Could you change "coordinates" to "position" in the records, starting at the line that contains "The image size" and ending at the end of the records, and repeat only those lines with nothing else altered and the pictures left out?

____

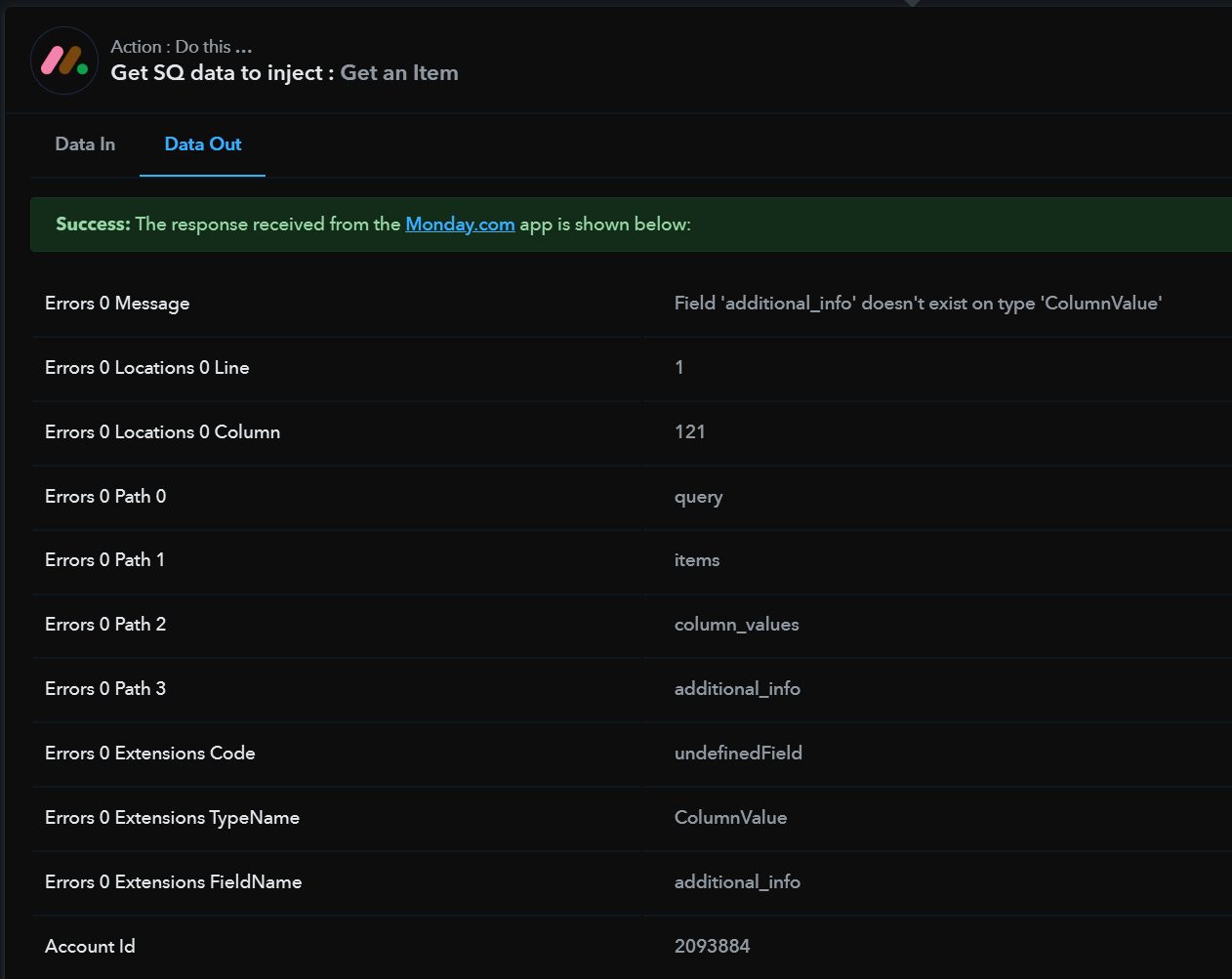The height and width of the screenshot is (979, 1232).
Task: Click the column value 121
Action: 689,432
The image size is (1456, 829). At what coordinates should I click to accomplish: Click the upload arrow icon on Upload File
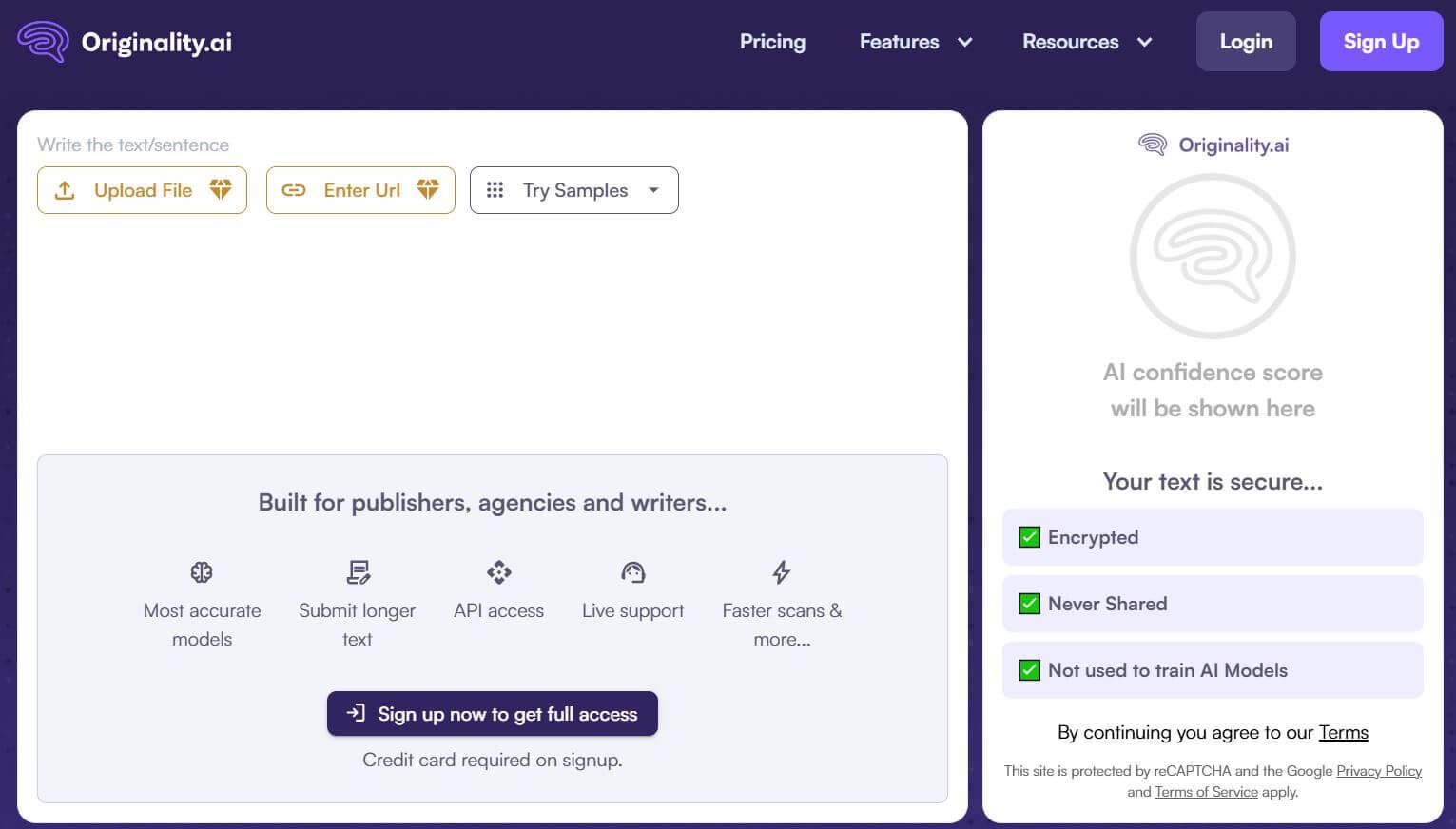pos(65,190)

____

### OUTPUT OF THE EXERCISE:
The image size is (1456, 829). At what position should I click to accomplish: Click the upload arrow icon on Upload File
pos(65,190)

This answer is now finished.